I think we all know what happens after that, don’t we? And it’s not an open top bus on Merseyside.
I don’t really believe in the idea of fate, that something is predestined, but holy cow Real Madrid are testing me this season in the Champions League. What happened last night against Man City, after what they’ve already done against PSG and Chelsea was nothing short of extraordinary.
A clearance off the line and that Courtois save from Jack Grealish prevented the goal which would have sealed the game for City, but even then I didn’t expect them to let in two goals in injury time to send the game into extra-time. Not least because we’d got to the 90th minute and Real hadn’t had a shot on target. Then Rodrygo nipped in ahead of Ruben Dias to poke one home, before the Brazilian got between both centre-halves to power home the header to make it level (was there the slightest flick off Asensio’s head too?)
He could have had a hat-trick only for an Ederson save, while at the other end Foden had a clear sight of goal from a quick free kick only to blast over. In the early moments of extra-time Dias fouled Benzema, penalty Real Madrid and there was just no way the Frenchman was going to miss. 3-1. Genuinely amazing, and City looked rattled beyond belief as they tried to find the goal they needed.
For all the precision and tactical exactitude of Pep Guardiola’s football, when it came to the crunch and they needed a late goal, they turned into a Route One team, lumping the ball forward to their no centre-forward – meat and drink for Real Madrid’s defenders for the most part. I mean, that’s objectively very, very funny. I don’t discount that as a way to put some pressure on the opposition, but it’s basically the antithesis of Guardiola’s football and everything he’s ever said or done when it comes to his teams’ styles down the years.
I thought the 3 minutes at the end was odd after all the time-wasting, especially when the ref blew up after 2’50 but ultimately the ref didn’t clear the ball off the line, didn’t make a save from Grealish, or fail to mark Rodrygo twice and then concede a lazy penalty in about 8 minutes of actual playing time. This season’s Champions League ‘failure’ from Pep wasn’t about over-thinking, it was about his team simply not doing the basics, but then when you lose twice in one season to Sp*rs, you get what you deserve as far as I’m concerned.
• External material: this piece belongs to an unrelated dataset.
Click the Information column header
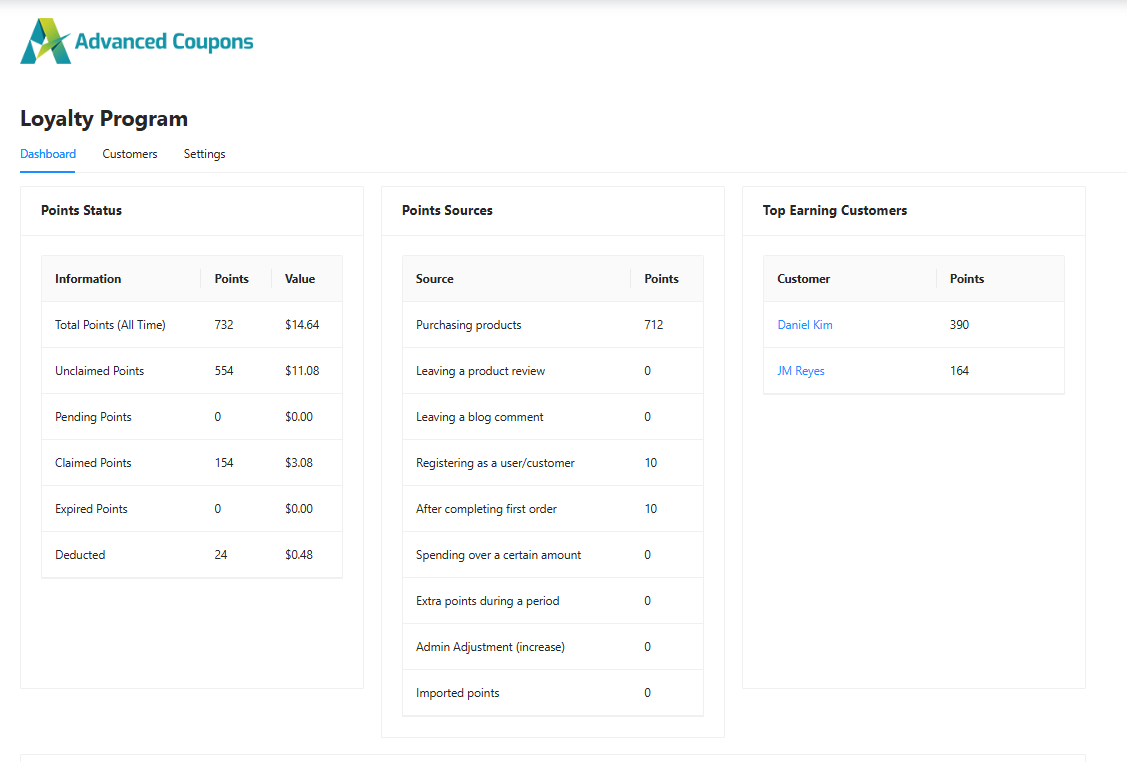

What’s the big takeaway though? Mainly just that football is incredible at times. This is a game that Man City should have won, but whatever it is about this Real Madrid side they found a way to dig it out. It helps when you have some very talented footballers, but when you get to that point of a match and it looks bleak, you have to dig into some reserves of character and belief too. We can’t measure those things, there’s no xC stat we can look at, but it’s a demonstration that football is a game of fine, fine margins, even when you think it’s one way, it can quickly turn the other way. That ability to keep going, when all looks lost, is much underrated.
Also, the idea that the lack of the away goals rule might hurt the spectacle of two-legged semi-finals is surely in the bin? Football always should be about ‘who scores most wins’, where you score them ought to be irrelevant and I’m glad it is. Real Madrid 6-5 Man City. Drama. Excitement. What more do you want?
I said yesterday I thought City would be too strong for the Spanish champions, and they were … until they weren’t. There’s a lesson there for Liverpool ahead of this final, because you can’t put anything past this Real Madrid side.
Till tomorrow.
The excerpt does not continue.